YOUR ASSIGNMENT |
Only lines with the string "computer" are wanted. Pull them out of the data.

MATERIAL PROVIDED |
========
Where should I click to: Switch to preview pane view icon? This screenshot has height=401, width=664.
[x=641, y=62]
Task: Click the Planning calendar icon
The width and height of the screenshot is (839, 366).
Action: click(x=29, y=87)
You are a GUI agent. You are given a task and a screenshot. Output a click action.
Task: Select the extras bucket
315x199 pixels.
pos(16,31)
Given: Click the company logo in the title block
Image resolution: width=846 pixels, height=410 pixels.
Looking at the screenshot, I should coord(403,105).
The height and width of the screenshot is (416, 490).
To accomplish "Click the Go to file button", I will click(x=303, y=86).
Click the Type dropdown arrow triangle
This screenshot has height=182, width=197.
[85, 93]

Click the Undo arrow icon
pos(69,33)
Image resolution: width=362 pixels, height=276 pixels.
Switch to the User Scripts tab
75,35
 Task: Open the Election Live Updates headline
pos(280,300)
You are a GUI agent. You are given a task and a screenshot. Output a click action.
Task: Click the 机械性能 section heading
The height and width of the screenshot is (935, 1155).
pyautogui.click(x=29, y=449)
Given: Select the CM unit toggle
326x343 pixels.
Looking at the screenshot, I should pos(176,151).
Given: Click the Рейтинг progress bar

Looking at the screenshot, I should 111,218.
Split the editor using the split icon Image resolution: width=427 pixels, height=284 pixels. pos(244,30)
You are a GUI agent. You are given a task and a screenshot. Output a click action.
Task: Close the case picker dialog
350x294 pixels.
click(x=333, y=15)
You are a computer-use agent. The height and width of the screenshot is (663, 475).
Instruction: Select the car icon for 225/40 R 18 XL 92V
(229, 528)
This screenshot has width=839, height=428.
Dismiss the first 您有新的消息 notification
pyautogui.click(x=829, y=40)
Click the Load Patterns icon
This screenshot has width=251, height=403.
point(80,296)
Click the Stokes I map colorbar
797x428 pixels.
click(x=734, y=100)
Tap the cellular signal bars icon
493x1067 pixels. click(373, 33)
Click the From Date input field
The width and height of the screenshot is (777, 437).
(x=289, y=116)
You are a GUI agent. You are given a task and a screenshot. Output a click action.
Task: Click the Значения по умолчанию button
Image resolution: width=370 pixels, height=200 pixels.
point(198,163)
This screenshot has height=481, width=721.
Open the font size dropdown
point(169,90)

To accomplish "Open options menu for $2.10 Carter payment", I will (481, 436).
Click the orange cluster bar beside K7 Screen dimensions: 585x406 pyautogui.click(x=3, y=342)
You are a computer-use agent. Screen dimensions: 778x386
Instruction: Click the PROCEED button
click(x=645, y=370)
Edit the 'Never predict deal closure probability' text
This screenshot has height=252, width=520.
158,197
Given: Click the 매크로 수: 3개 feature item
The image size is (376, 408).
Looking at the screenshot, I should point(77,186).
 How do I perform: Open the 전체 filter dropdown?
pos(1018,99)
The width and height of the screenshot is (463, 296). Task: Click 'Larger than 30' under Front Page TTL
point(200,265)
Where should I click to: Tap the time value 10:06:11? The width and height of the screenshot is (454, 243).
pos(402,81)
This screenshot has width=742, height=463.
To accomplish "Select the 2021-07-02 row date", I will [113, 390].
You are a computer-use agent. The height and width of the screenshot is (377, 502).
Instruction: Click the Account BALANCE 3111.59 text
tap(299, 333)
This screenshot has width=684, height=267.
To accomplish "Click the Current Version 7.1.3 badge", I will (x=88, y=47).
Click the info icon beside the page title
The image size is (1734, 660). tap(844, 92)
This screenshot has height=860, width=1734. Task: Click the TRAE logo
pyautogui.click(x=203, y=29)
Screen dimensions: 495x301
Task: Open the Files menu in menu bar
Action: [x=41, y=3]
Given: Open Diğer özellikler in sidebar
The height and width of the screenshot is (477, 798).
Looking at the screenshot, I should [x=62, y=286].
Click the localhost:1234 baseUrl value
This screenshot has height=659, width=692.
========
FINISHED EXERCISE |
You are a computer-use agent. The height and width of the screenshot is (663, 475).
You are a computer-use agent. Screen dimensions: 778x386
You are a computer-use agent. The height and width of the screenshot is (377, 502).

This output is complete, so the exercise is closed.